HDPlanner: Advancing Autonomous Deployments in Unknown Environments through Hierarchical Decision Networks
Jingsong Liang, Yuhong Cao, Yixiao Ma, Hanqi Zhao, Guillaume Sartoretti
TL;DR
HDPlanner introduces a hierarchical deep reinforcement learning framework for simultaneous autonomous exploration and navigation in unknown, partially observable environments. It decomposes long-term objectives into high-level beacon selection and low-level waypoint planning, powered by a Transformer-based viewpoint encoder and cross-attention beacon/waypoint decoders, augmented with a hierarchical critic and a contrastive joint optimization to improve robustness. The method achieves real-time planning with significant efficiency gains and outperforms state-of-the-art baselines across extensive simulations, large Gazebo environments, and real-world hardware experiments in indoor and outdoor settings.
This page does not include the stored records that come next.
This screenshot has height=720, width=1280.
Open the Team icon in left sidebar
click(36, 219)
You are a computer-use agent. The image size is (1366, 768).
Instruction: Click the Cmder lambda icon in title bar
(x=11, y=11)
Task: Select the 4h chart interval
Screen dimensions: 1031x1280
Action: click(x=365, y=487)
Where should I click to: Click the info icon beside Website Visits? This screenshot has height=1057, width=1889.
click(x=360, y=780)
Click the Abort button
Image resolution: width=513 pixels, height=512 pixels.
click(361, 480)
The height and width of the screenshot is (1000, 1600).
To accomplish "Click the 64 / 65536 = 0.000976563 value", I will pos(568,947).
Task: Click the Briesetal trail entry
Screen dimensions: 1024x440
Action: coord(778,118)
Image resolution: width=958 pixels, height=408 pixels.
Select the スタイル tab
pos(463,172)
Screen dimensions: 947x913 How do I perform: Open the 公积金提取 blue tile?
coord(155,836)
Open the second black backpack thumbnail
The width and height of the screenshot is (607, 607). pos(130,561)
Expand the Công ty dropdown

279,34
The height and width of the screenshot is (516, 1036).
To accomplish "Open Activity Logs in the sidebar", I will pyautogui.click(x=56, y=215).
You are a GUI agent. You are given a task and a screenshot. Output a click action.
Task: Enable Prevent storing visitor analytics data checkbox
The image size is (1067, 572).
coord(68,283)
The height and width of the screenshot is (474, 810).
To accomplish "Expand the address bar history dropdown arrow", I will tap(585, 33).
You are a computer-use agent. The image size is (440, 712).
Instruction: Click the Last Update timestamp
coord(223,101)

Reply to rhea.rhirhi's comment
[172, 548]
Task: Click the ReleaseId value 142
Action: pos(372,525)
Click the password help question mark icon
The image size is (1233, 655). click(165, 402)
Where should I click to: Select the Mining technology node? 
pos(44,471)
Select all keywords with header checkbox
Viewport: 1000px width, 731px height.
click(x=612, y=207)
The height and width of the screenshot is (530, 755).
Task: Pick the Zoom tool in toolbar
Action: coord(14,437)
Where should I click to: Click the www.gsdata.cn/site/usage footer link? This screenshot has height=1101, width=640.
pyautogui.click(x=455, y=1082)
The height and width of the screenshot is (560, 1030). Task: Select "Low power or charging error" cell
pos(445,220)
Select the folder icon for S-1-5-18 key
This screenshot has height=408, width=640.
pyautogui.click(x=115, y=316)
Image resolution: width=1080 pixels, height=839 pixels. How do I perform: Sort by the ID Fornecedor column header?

These results demonstrate the practical potential of hierarchical decision networks for robust, scalable autonomous deployments in complex, uncertain terrains.
Abstract
In this paper, we introduce HDPlanner, a deep reinforcement learning (DRL) based framework designed to tackle two core and challenging tasks for mobile robots: autonomous exploration and navigation, where the robot must optimize its trajectory adaptively to achieve the task objective through continuous interactions in unknown environments. Specifically, HDPlanner relies on novel hierarchical attention networks to empower the robot to reason about its belief across multiple spatial scales and sequence collaborative decisions, where our networks decompose long-term objectives into short-term informative task assignments and informative path plannings. We further propose a contrastive learning-based joint optimization to enhance the robustness of HDPlanner. We empirically demonstrate that HDPlanner significantly outperforms state-of-the-art conventional and learning-based baselines on an extensive set of simulations, including hundreds of test maps and large-scale, complex Gazebo environments. Notably, HDPlanner achieves real-time planning with travel distances reduced by up to 35.7% compared to exploration benchmarks and by up to 16.5% than navigation benchmarks. Furthermore, we validate our approach on hardware, where it generates high-quality, adaptive trajectories in both indoor and outdoor environments, highlighting its real-world applicability without additional training.